— EXERCISE OBJECTIVE —
Convert every line of the records below into a numbered list, omitting any blank lines.

[Position data for elements and text]
───

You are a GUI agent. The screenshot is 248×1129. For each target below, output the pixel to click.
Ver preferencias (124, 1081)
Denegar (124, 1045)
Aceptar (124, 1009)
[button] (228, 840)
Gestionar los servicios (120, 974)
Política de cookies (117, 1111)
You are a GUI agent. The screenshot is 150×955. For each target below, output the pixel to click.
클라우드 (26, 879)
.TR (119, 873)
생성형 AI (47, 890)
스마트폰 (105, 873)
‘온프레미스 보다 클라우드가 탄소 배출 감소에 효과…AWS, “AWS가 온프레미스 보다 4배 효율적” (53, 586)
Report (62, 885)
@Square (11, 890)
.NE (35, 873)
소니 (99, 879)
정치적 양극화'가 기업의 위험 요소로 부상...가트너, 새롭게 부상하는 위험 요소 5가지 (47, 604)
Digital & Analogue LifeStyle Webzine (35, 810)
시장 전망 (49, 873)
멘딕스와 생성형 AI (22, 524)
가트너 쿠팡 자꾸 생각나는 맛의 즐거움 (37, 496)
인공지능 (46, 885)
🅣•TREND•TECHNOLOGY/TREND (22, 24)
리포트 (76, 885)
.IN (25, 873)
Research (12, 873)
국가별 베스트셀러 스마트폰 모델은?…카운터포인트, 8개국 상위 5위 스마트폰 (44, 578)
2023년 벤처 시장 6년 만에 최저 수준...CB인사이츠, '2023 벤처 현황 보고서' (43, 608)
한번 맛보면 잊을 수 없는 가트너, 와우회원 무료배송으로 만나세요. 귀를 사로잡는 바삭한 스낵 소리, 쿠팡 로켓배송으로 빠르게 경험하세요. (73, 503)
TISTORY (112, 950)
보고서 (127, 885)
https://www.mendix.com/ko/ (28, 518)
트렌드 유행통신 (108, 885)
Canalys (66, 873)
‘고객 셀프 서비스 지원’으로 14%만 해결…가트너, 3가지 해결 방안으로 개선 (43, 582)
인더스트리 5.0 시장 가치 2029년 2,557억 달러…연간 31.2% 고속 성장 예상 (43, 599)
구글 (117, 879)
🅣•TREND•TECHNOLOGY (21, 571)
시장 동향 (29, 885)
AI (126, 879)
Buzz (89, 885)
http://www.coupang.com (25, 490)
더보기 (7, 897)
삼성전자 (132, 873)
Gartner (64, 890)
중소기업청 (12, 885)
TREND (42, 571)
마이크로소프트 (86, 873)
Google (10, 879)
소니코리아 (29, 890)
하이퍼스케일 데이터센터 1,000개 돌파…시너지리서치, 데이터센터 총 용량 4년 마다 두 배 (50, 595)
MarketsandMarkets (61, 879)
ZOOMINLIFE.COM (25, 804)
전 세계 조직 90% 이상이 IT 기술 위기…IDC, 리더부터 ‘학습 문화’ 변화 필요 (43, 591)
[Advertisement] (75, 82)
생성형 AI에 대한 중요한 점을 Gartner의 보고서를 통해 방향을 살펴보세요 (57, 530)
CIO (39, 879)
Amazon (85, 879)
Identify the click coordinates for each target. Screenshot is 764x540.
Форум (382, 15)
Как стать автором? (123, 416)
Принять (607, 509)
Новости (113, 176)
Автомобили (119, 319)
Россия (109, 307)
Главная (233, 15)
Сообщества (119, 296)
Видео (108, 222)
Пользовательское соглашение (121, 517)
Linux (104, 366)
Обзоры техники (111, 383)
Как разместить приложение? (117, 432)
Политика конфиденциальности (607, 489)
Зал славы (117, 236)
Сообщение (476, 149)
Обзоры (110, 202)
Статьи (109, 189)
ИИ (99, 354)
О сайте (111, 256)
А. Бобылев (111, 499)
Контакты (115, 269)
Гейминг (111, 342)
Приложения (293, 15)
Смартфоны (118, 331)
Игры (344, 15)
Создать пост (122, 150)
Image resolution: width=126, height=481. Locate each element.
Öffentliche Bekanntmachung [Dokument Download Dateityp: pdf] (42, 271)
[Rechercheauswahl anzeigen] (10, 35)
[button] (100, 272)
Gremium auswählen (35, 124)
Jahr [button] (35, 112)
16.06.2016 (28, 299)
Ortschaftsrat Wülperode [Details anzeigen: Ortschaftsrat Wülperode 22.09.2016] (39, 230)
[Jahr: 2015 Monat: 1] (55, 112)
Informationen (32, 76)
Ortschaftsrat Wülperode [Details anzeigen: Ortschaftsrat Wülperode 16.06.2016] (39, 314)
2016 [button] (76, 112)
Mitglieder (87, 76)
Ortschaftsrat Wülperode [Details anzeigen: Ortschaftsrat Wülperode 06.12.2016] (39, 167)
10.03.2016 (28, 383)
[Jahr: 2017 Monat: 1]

───

— TASK RESPONSE —
1. You are a GUI agent. The screenshot is 248×1129. For each target below, output the pixel to click.
2. Ver preferencias (124, 1081)
3. Denegar (124, 1045)
4. Aceptar (124, 1009)
5. [button] (228, 840)
6. Gestionar los servicios (120, 974)
7. Política de cookies (117, 1111)
8. You are a GUI agent. The screenshot is 150×955. For each target below, output the pixel to click.
9. 클라우드 (26, 879)
10. .TR (119, 873)
11. 생성형 AI (47, 890)
12. 스마트폰 (105, 873)
13. ‘온프레미스 보다 클라우드가 탄소 배출 감소에 효과…AWS, “AWS가 온프레미스 보다 4배 효율적” (53, 586)
14. Report (62, 885)
15. @Square (11, 890)
16. .NE (35, 873)
17. 소니 (99, 879)
18. 정치적 양극화'가 기업의 위험 요소로 부상...가트너, 새롭게 부상하는 위험 요소 5가지 (47, 604)
19. Digital & Analogue LifeStyle Webzine (35, 810)
20. 시장 전망 (49, 873)
21. 멘딕스와 생성형 AI (22, 524)
22. 가트너 쿠팡 자꾸 생각나는 맛의 즐거움 (37, 496)
23. 인공지능 (46, 885)
24. 🅣•TREND•TECHNOLOGY/TREND (22, 24)
25. 리포트 (76, 885)
26. .IN (25, 873)
27. Research (12, 873)
28. 국가별 베스트셀러 스마트폰 모델은?…카운터포인트, 8개국 상위 5위 스마트폰 (44, 578)
29. 2023년 벤처 시장 6년 만에 최저 수준...CB인사이츠, '2023 벤처 현황 보고서' (43, 608)
30. 한번 맛보면 잊을 수 없는 가트너, 와우회원 무료배송으로 만나세요. 귀를 사로잡는 바삭한 스낵 소리, 쿠팡 로켓배송으로 빠르게 경험하세요. (73, 503)
31. TISTORY (112, 950)
32. 보고서 (127, 885)
33. https://www.mendix.com/ko/ (28, 518)
34. 트렌드 유행통신 (108, 885)
35. Canalys (66, 873)
36. ‘고객 셀프 서비스 지원’으로 14%만 해결…가트너, 3가지 해결 방안으로 개선 (43, 582)
37. 인더스트리 5.0 시장 가치 2029년 2,557억 달러…연간 31.2% 고속 성장 예상 (43, 599)
38. 구글 (117, 879)
39. 🅣•TREND•TECHNOLOGY (21, 571)
40. 시장 동향 (29, 885)
41. AI (126, 879)
42. Buzz (89, 885)
43. http://www.coupang.com (25, 490)
44. 더보기 (7, 897)
45. 삼성전자 (132, 873)
46. Gartner (64, 890)
47. 중소기업청 (12, 885)
48. TREND (42, 571)
49. 마이크로소프트 (86, 873)
50. Google (10, 879)
51. 소니코리아 (29, 890)
52. 하이퍼스케일 데이터센터 1,000개 돌파…시너지리서치, 데이터센터 총 용량 4년 마다 두 배 (50, 595)
53. MarketsandMarkets (61, 879)
54. ZOOMINLIFE.COM (25, 804)
55. 전 세계 조직 90% 이상이 IT 기술 위기…IDC, 리더부터 ‘학습 문화’ 변화 필요 (43, 591)
56. [Advertisement] (75, 82)
57. 생성형 AI에 대한 중요한 점을 Gartner의 보고서를 통해 방향을 살펴보세요 (57, 530)
58. CIO (39, 879)
59. Amazon (85, 879)
60. Identify the click coordinates for each target. Screenshot is 764x540.
61. Форум (382, 15)
62. Как стать автором? (123, 416)
63. Принять (607, 509)
64. Новости (113, 176)
65. Автомобили (119, 319)
66. Россия (109, 307)
67. Главная (233, 15)
68. Сообщества (119, 296)
69. Видео (108, 222)
70. Пользовательское соглашение (121, 517)
71. Linux (104, 366)
72. Обзоры техники (111, 383)
73. Как разместить приложение? (117, 432)
74. Политика конфиденциальности (607, 489)
75. Зал славы (117, 236)
76. Сообщение (476, 149)
77. Обзоры (110, 202)
78. Статьи (109, 189)
79. ИИ (99, 354)
80. О сайте (111, 256)
81. А. Бобылев (111, 499)
82. Контакты (115, 269)
83. Гейминг (111, 342)
84. Приложения (293, 15)
85. Смартфоны (118, 331)
86. Игры (344, 15)
87. Создать пост (122, 150)
88. Image resolution: width=126, height=481. Locate each element.
89. Öffentliche Bekanntmachung [Dokument Download Dateityp: pdf] (42, 271)
90. [Rechercheauswahl anzeigen] (10, 35)
91. [button] (100, 272)
92. Gremium auswählen (35, 124)
93. Jahr [button] (35, 112)
94. 16.06.2016 (28, 299)
95. Ortschaftsrat Wülperode [Details anzeigen: Ortschaftsrat Wülperode 22.09.2016] (39, 230)
96. [Jahr: 2015 Monat: 1] (55, 112)
97. Informationen (32, 76)
98. Ortschaftsrat Wülperode [Details anzeigen: Ortschaftsrat Wülperode 16.06.2016] (39, 314)
99. 2016 [button] (76, 112)
100. Mitglieder (87, 76)
101. Ortschaftsrat Wülperode [Details anzeigen: Ortschaftsrat Wülperode 06.12.2016] (39, 167)
102. 10.03.2016 (28, 383)
103. [Jahr: 2017 Monat: 1]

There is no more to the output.